Document section:
This patent does not relate to extraction of document digests.
[0037] U.S. Pat. No. 5,890,152 to Rapaport teaches how to build a
web search engine that takes into account user characteristics such
as IQ, etc., all stored in a personal profile database. This patent
does not relate to the present invention, because we are not
concerned with user characteristics at all.
[0038] U.S. Pat. Nos. 5,895,476 and 5,903,902 to Orr et al. are
concerned with server side generation of online documents from the
specialized higher level representations of documents. This is
different from the present invention because the present invention
applies on the client side and it does not change the transformed
document's level of abstraction.
[0039] Accordingly, it is a problem in the art to automatically
monitor user-selected fragments of the online documents and to
create scripts that perform such monitoring when such scripts are
to be created visually by a user without requiring user to write a
program of any kind.
SUMMARY OF THE INVENTION
[0040] From the foregoing, it is seen that it is a problem in the
art to provide a device meeting the above requirements. According
to the present invention, a device is provided which meets the
aforementioned requirements and needs in the prior art.
[0041] Specifically, the device according to the present invention
provides a method for extracting digests of structured online
documents, and automatic monitoring of the said digests. A digest
of an online document is a collection of fragments of this document
which are of interest to a user. Creation of the scripts that
perform the said digest extraction and monitoring employs visual
programming of the online document tree navigation and
transformation. The disclosed method can be applied to structured
online documents such as HTML, XML, SGML documents, or to any other
online document that has internal structure that can be represented
by a tree.
[0042] More specifically, the system according to the present
invention is based on a visual programming whereby a user selects a
fragment of an online document shown in the source window and
copies this fragment to the target window that contains the
reformatted digest. The system according to the present invention
generates a sequence of web site navigation commands, online
document tree navigation commands, and "Copy Fragment" commands
that cause the assembly of the reformatted digest in the target
window. The user can later ask the system to replay the sequence of
generated commands, thus causing automatic creation of the
reformatted digest of the changed version of the online
document.
[0043] Therefore, according to the present invention, when content
of the original document changes and the script that creates the
digest is run, the change is automatically propagated to the digest
document. This allows implementation of simple automatic monitoring
of digests of the online documents which occurs entirely in the
user space, that is in the application that controls the user's
browser.
[0044] The digest document is typically much smaller than the
original document, and usually it does not contain computationally
intensive and bandwidth intensive multimedia elements such as
graphics, sounds, scripts, and controls. This considerably lowers
the screen size, bandwidth and processing power requirements for
user agents that display document digests. Therefore, documents
digests can be displayed by user agents that run on wireless and
portable computing devices. Such devices have small screen, and
their bandwidth and computational power resources are limited.

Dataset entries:

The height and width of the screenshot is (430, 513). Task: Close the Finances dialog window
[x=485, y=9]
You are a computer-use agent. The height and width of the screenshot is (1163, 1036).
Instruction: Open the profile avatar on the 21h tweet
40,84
--
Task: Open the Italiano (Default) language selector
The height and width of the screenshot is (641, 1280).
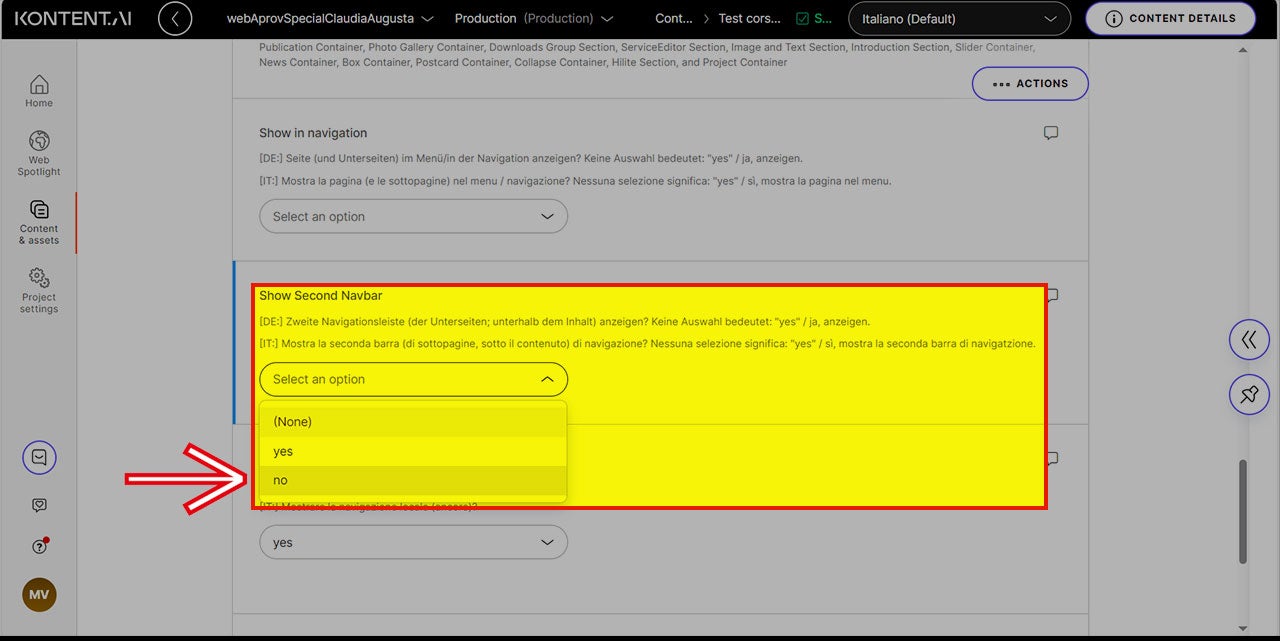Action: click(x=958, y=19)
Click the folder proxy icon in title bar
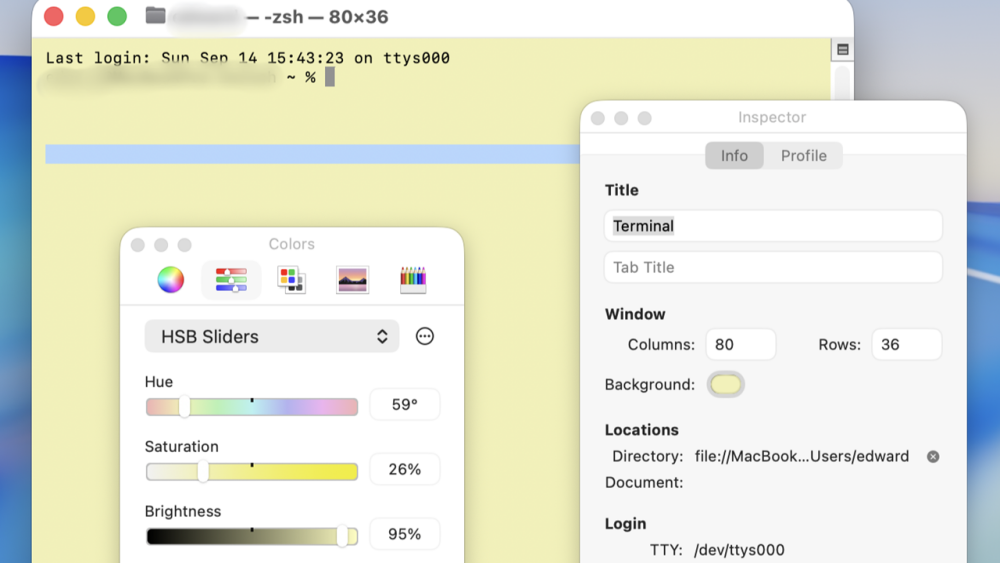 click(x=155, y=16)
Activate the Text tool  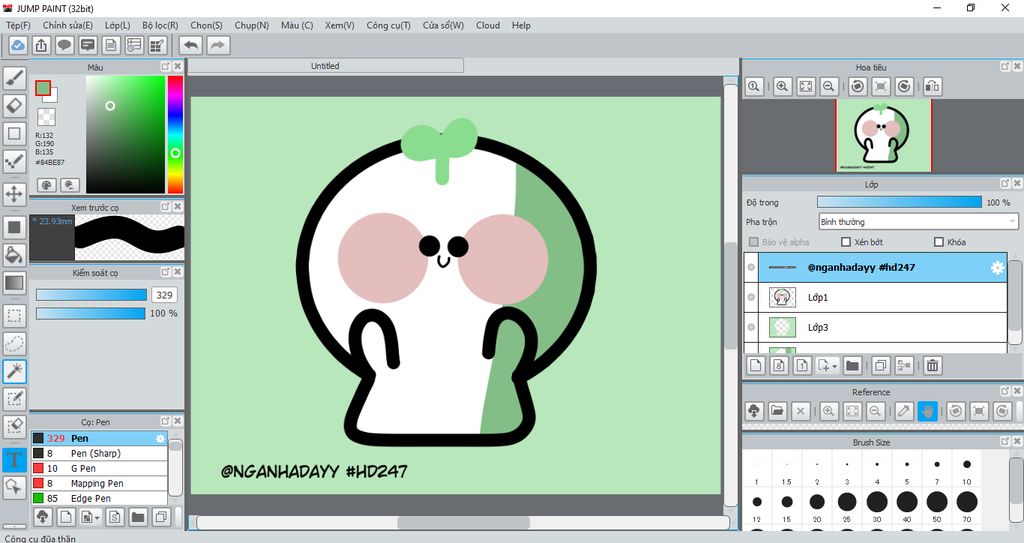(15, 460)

The tasks:
1. In the patent excerpt, how is a digest of an online document defined?
2. Report each line of the entries that contains the string "width", matching case exactly.
The patent excerpt and the entries have no connection to each other.

Complete answers:
1. A digest is a collection of fragments of an online document that are of interest to a user.

2.
The height and width of the screenshot is (430, 513). Task: Close the Finances dialog window
You are a computer-use agent. The height and width of the screenshot is (1163, 1036).
The height and width of the screenshot is (641, 1280).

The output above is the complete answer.